Monday, September 21, 2020

The FinCEN Files

 The unchecked movement of dirty money involves narcotraffickers, smugglers and Ponzi schemers shift illicit profits beyond the reach of authorities, and despots and corrupt captains of industry swell their own ill-gotten fortunes and consolidate power, aided and abetted by the powerful and the banking system. Dozens of the stories documented during the FinCEN Files investigation trace money transfers like these, connecting foreign capital to companies that only exist on paper. The suspicious flow of money is made possible by globally operating banks, which so far appear to have felt little pressure to prevent such transfers.

The FinCEN Files are based on Suspicious Activity Reports (SARs). These are records of money movements that the banks themselves compile and submit to the US Department of the Treasury, when they suspect a possibly suspicious activity. A review of the files casts a disturbing spotlight on the complex trail left by nearly $2 trillion (€1.7 trillion) of suspicious funds being maneuvered around the globe — and on the role of banks.

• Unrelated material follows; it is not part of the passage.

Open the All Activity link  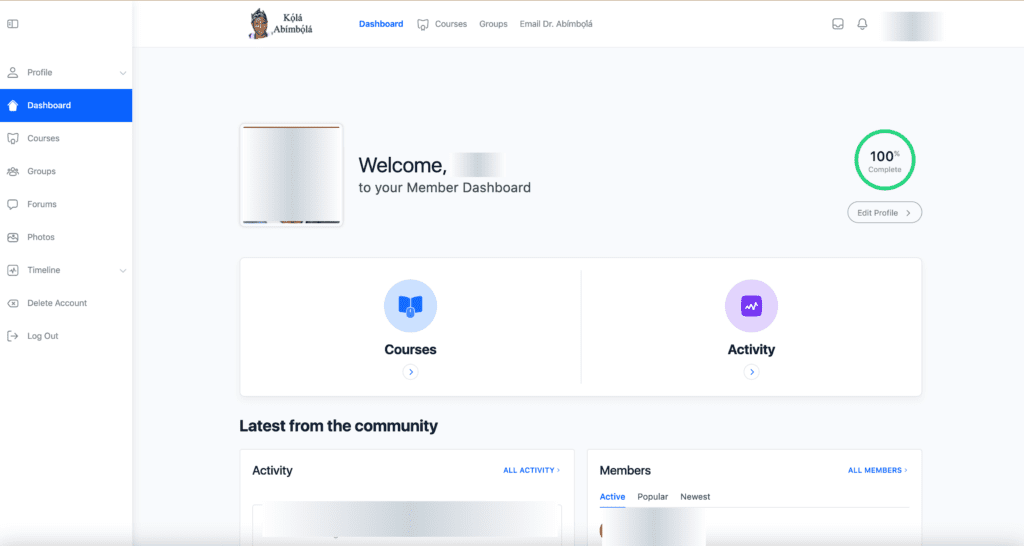[x=531, y=470]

"It isn't the criminals themselves that launder the money. So the banks have a really important role to play because they are the system by which that money is being moved from their country, to a nice, safe place," Graham Barrow, a money laundering expert.

 The Suspicious Activity Reports (SARs)  come from a small number of large banks: Deutsche Bank (982), Bank of New York Mellon (325), Standard Chartered Bank (232), JPMorgan Chase (107), Barclays (104) and HSBC (73). Together, these banks filed more than 85% of the SARs contained in the leak.

 Dozens of prominent figures appearing in the documents read like a who's who of well-connected political insiders. They include Paul Manafort, the former Donald Trump campaign manager, who was convicted of fraud and tax evasion. JP Morgan reported that it moved money between Manafort and his associate shell companies as recently as September 2017, long after his ties to Russian-connected Ukrainian officials and suspected money laundering had been widely reported.

Often the person tied to a suspicious transaction was one step removed from the boldfaced name: a child, an associate, or the wife — as in the case of Atiku Abubakar. The former Nigerian vice president was indicted by a Nigerian Senate committee for diverting over $100 million from an oil development fund. Years after corruption allegations against her husband surfaced, Rukaiyatu Abubakar moved more than $1 million of her husband's money through Habib Bank to a company in the United Arab Emirates to buy an apartment in Dubai.

Some, like Iranian-Turkish gold trader Reza Zarrab, appear in connection to sanctions violations. In 2017, Zarrab pled guilty to charges of fraud, money laundering and evading US sanctions on Iran before a US Federal District Court in New York. The SARs in the FinCEN Files document how he and his network transferred funds through US-based financial institutions. In June 2016, three months after Zarrab was arrested on his way to Walt Disney World, Standard Chartered Bank filed a series of Suspicious Activity Reports on a decade of bank transactions involving Zarrab and his network. The following October, Standard Chartered filed another report, listing $133 million worth of transactions made by entities the bank had tied to Zarrab's network.

A probe by US and New York banking regulators found the Deutsche Bank had moved $10.9 billion (€9.2 billion) on behalf of Iranian, Libyan, Syrian, Burmese and Sudanese financial institutions sanctioned by the US between 1999 and 2006. The bank was accused of carrying out transactions for its customers using "non-transparent methods and practices" to disguise its actions.